The Paralympic Games began only 50 years ago and were started by Dr Guttman in 1948. Dr Guttman worked with men who were injured during WW11 and believed very strongly in the power and benefits of sport therapy. In 1948, he held the 'London Wheelchair Games' to deliberately coincide with the 1948 London Olympics - he dreamed that his games would soon be the equivalent of the Olympics and in 1960 in Rome over 400 athletes from 23 countries gathered to compete in what was to become the very first Paralympic Games.
The symbol for the Paralympic Games is three agitos. Agito means 'I Move' in Latin and the positioning of the three coloured agitos on the Paralympic symbol indicated the coming together of athletes from all over the world. The colours (red, green and blue) were chosen since they represent the three colours most regularly depicted on national flags around the world.

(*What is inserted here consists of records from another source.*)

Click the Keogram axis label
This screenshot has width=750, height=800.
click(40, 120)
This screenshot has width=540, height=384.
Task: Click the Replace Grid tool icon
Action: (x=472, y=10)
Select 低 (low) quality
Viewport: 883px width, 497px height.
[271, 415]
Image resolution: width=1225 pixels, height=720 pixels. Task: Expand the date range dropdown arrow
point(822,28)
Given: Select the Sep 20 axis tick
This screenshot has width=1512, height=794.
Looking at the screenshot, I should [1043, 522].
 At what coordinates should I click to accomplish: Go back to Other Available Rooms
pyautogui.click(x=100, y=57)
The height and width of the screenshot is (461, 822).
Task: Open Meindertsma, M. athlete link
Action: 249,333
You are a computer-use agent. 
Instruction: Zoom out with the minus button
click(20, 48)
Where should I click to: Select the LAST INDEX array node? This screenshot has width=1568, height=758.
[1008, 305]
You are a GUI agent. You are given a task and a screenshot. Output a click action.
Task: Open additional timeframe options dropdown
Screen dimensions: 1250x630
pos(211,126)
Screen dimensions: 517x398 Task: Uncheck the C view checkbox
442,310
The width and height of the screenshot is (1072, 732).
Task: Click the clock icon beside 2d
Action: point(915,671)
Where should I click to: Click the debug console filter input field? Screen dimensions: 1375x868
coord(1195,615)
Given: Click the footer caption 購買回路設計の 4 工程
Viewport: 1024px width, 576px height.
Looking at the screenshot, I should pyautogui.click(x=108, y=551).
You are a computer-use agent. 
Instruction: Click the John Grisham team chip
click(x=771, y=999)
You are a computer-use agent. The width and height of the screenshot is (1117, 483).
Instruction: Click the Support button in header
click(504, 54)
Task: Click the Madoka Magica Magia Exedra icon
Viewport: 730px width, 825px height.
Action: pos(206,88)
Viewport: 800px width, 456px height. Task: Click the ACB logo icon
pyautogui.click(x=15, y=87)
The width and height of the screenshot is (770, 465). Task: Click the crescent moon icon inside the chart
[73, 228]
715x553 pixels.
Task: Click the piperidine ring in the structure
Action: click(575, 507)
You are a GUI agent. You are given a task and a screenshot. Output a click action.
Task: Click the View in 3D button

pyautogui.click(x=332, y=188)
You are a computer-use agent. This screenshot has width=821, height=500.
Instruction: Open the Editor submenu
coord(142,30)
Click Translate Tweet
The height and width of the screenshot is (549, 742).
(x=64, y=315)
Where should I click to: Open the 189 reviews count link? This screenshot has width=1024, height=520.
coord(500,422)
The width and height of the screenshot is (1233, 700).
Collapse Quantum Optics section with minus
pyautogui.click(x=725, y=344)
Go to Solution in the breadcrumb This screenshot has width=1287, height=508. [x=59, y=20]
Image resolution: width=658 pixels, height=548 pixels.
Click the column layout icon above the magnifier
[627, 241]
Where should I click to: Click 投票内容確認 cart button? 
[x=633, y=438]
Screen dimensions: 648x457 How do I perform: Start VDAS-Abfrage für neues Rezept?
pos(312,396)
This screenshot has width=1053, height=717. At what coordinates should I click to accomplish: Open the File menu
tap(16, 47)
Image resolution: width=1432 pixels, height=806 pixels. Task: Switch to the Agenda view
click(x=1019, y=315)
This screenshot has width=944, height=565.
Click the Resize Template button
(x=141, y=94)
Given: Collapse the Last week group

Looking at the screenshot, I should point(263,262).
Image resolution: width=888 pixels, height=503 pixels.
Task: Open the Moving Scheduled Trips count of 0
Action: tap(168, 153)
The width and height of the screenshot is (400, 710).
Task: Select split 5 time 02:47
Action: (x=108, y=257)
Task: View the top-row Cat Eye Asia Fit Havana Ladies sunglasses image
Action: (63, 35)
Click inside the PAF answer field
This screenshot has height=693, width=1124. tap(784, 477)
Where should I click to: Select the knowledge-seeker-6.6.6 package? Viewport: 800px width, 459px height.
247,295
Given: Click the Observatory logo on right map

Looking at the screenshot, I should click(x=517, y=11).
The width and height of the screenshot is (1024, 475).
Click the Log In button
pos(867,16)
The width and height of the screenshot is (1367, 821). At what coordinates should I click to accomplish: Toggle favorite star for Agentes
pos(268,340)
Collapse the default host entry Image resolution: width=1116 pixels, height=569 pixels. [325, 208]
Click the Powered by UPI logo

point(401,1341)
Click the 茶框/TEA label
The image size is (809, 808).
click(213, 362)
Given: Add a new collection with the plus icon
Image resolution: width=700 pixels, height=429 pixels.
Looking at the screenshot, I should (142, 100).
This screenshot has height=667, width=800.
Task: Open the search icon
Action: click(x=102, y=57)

The opening ceremony for the London 2012 Paralympics will take place on 29th August, after which the Games will continue until Sunday 9th September. The opening ceremony for the 2012 Paralympics is set to be spectacular and inspirational. The title of the ceremony will be 'Enlightenment' and will begin at 8pm on 29th August with an incredible fly-by from charity 'Aerobility' which trains disabled people to become pilots.
The Paralympics includes 20 sports and will include 4,200 competing athletes.
Here follows the schedule for some of the most popular events of the Paralympics:
For the Paralympics, the Torch will begin another Relay after the closing ceremony of the Olympics, from 24th - 29th August, before returning to the Stadium to mark the beginning of the Paralympic Games. The Paralympic torch has been designed by London designers Edward Barber and Jay Osgerby, to display the exciting new talents of London-based artists and designers. It has been brilliantly designed, with precise laser-cut holes down the length of the handle, which allow the source of the flame to be visible without allowing heat to conduct down the length of the torch handle.
Though crowds for the Paralympics will be slightly less than at the Olympic Games, it is still very important to plan travel ahead of time - public transport into and around London will still be very busy at this time. Security at the Paralympic games will be as strict as it will be throughout the Olympic games - expect airport style security and bag-checks as standard. Bags brought into the Stadium must be soft sided and small enough to fit under seats or on a lap. Bottles of water or drink beverages of any type or volume are not permitted to be taken inside the Stadium from outside.